Mais tout cela qu’était-ce donc, sinon une intense soif de liberté? Se replier sur soi, interroger sa vraie nature, se rendre compte des besoins irrésistibles qu’elle renferme, c’est par là même réclamer le droit d’obéir à son sens propre, le droit de se faire soi-même ses idées, ses volontés, sa vie suivant sa propre conscience et ses propres convictions, suivant son sentiment personnel du vrai, du beau et du juste. Malheureusement les instincts religieux, qui s’étaient retrouvés aussi au milieu de cette résurrection de tous les principes cachés dans l’âme humaine, ne pouvaient guère manquer en France de déterminer un retour vers l’ancienne foi, et, comme je le disais, les Lamennais, les Bonald, les Chateaubriand n’en profitèrent que trop pour ramener les esprits aux idées d’autorité qui sont si intimement incorporées à la doctrine religieuse du catholicisme. A leur école, la France retomba dans son vieux penchant : elle se remit à raisonner sur la vérité qui est une, sur l’impossibilité d’admettre à la fois comme vraies deux opinions différentes, sur la nécessité par conséquent d’assurer à tous la vérité qui est seule vraie en créant une administration chargée de l’enseigner et en enlevant aux individus la liberté de l’erreur.

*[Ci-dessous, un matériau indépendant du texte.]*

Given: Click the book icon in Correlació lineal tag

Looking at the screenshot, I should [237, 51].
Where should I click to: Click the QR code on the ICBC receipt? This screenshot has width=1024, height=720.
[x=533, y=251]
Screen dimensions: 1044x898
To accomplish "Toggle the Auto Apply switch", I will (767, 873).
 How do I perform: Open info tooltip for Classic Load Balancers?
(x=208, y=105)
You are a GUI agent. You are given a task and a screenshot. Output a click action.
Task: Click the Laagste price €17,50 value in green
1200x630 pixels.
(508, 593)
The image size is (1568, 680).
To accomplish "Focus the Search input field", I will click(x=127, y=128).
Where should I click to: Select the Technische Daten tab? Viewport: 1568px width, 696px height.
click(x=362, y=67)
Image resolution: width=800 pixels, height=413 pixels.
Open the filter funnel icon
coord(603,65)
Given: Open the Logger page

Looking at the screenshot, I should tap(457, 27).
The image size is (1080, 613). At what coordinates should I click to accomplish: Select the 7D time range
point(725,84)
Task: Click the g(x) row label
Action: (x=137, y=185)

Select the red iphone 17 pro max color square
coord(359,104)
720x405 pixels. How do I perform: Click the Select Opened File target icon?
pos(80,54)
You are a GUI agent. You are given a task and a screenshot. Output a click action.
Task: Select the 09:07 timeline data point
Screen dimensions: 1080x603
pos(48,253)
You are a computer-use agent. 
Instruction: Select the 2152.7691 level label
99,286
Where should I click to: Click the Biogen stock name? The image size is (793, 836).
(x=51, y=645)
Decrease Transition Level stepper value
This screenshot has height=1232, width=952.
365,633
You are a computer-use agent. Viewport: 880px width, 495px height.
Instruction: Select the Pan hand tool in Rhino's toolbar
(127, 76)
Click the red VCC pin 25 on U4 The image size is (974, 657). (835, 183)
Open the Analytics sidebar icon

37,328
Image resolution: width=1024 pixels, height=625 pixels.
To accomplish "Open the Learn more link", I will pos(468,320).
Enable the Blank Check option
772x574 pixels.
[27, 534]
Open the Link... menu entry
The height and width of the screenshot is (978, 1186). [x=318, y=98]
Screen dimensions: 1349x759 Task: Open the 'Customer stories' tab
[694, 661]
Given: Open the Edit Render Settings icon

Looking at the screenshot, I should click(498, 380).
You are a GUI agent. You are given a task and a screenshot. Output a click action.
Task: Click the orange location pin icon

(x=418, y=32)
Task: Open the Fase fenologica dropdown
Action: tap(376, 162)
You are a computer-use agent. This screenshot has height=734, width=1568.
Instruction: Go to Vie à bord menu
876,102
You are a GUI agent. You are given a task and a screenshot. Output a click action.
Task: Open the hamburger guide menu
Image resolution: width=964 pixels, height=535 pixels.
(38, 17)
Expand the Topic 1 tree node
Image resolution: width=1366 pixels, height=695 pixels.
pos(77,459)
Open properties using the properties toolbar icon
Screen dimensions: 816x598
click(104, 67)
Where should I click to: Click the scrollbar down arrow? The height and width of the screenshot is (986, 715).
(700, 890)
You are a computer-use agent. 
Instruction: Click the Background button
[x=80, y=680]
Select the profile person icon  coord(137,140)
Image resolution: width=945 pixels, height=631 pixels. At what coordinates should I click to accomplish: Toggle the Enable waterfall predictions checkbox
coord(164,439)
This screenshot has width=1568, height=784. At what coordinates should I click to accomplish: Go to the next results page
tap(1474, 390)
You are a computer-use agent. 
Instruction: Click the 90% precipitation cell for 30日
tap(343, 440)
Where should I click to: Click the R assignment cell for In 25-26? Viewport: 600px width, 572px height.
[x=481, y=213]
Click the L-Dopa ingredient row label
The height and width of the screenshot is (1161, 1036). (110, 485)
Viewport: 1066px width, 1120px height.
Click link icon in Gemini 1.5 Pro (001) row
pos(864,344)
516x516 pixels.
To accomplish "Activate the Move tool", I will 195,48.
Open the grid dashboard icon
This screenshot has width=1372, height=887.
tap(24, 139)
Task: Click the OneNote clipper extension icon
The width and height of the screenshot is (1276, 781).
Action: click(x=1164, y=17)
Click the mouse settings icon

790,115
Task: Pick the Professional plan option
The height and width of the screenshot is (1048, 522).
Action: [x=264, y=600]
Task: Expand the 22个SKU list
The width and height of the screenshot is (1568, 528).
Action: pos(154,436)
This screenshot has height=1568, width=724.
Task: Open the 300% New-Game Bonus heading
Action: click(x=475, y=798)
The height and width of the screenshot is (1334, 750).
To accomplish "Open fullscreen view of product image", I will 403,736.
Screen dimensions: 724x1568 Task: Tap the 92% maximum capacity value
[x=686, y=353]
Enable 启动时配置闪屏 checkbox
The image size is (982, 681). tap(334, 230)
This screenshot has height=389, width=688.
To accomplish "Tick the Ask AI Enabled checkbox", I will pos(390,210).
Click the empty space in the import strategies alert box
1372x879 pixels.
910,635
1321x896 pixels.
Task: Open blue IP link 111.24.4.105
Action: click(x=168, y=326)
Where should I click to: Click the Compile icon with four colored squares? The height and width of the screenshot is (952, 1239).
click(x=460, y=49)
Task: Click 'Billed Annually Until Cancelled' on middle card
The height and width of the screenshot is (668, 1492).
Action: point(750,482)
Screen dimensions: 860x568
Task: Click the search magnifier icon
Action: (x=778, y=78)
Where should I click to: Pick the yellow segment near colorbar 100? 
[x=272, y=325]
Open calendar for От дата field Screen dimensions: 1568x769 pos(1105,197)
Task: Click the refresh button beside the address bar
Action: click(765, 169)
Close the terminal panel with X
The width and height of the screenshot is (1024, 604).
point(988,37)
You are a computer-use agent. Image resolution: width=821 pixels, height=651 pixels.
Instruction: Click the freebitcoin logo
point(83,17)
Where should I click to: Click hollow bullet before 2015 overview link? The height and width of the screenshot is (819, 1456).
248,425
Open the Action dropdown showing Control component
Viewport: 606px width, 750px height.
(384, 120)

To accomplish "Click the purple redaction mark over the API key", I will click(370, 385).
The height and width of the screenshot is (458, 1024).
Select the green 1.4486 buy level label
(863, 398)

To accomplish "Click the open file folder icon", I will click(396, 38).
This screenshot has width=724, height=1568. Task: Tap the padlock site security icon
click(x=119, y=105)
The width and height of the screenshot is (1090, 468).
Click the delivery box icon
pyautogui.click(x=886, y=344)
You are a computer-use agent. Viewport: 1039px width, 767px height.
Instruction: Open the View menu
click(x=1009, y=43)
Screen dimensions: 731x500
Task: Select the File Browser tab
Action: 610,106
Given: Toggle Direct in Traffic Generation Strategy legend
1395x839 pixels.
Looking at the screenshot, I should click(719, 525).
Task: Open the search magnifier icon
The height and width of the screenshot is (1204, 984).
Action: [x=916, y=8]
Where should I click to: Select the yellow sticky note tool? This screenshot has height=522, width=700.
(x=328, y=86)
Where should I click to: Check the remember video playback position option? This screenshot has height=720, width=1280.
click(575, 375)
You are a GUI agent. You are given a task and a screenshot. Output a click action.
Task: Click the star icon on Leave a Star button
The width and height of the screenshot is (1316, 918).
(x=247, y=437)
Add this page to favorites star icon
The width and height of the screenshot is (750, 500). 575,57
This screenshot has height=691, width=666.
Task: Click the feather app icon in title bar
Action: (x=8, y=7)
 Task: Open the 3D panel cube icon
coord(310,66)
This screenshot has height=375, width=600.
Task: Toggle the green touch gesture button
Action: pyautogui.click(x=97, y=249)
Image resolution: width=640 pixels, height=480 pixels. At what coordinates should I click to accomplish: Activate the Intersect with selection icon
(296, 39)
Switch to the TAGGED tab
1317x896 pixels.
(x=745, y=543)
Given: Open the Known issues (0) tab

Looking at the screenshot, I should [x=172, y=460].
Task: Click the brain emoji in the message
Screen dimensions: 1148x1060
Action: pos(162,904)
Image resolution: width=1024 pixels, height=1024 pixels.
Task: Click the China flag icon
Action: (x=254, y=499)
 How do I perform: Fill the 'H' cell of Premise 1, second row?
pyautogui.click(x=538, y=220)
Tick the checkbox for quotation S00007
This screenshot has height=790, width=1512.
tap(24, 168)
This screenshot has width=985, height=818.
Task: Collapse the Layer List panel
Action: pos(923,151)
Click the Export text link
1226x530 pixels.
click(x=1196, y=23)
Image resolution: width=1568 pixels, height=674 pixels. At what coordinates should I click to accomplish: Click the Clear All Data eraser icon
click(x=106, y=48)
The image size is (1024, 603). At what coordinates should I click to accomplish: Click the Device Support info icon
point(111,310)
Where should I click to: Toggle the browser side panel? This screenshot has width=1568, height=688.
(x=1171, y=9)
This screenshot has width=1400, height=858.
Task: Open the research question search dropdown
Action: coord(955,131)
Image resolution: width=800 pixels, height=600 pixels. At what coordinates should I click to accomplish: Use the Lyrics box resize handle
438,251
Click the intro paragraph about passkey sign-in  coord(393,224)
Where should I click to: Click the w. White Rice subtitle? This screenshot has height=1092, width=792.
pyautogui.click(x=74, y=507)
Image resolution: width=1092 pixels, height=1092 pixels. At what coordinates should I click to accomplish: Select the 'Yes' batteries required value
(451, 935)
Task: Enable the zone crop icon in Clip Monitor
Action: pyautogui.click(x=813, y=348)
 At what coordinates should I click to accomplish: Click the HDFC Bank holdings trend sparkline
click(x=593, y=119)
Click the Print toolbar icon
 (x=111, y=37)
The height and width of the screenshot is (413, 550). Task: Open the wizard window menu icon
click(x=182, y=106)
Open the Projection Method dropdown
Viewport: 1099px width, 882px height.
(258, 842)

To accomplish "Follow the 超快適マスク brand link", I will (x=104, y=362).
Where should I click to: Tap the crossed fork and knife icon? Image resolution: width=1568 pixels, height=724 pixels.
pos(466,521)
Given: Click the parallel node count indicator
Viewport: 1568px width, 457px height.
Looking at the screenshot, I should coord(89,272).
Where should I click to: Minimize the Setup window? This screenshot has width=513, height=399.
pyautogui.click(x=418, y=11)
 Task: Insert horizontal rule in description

Pour percer à jour cette vaine et funeste philosophie, pour prouver, — non, je dis mal, — pour montrer combien elle est menteuse, combien elle a contre elle les lois et les nécessités de notre nature, les Méditations de Vincent sont un des meilleurs livres que je connaisse. Le but de l’écrivain est de rejeter le lecteur sur lui-même et de lui ouvrir le monde moral, qui ne peut être connu que du moment où l’on a senti en soi « un principe qui ne peut s’expliquer ni par les intérêts, ni par les jouissances et les souffrances, un principe qui oblige l’homme à approuver ou à blâmer chez lui-même et chez les autres, indépendamment de la douleur ou du plaisir qui est le résultat de l’action... On dirait, ajoute Vincent, une loi supérieure, éternelle, immuable qu’il porte dans son propre sein et qui rend des arrêts incorruptibles... Celui qui n’a point une idée claire de ce principe d’obligation morale, qui ne l’a point fait sortir des profondeurs où il est caché pour le sentir vivement et s’en rendre compte, s’ignore lui-même et méconnaît ce qu’il a de plus noble et de plus grand dans son essence. » Une fois au contraire que le sentiment du devoir a pris conscience de lui-même, « il constitue un fait à part, il ouvre une nouvelle série de phénomènes... Avec lui naît le sentiment de l’ordre moral, qui emporte la rémunération, comme la rémunération emporte Dieu. »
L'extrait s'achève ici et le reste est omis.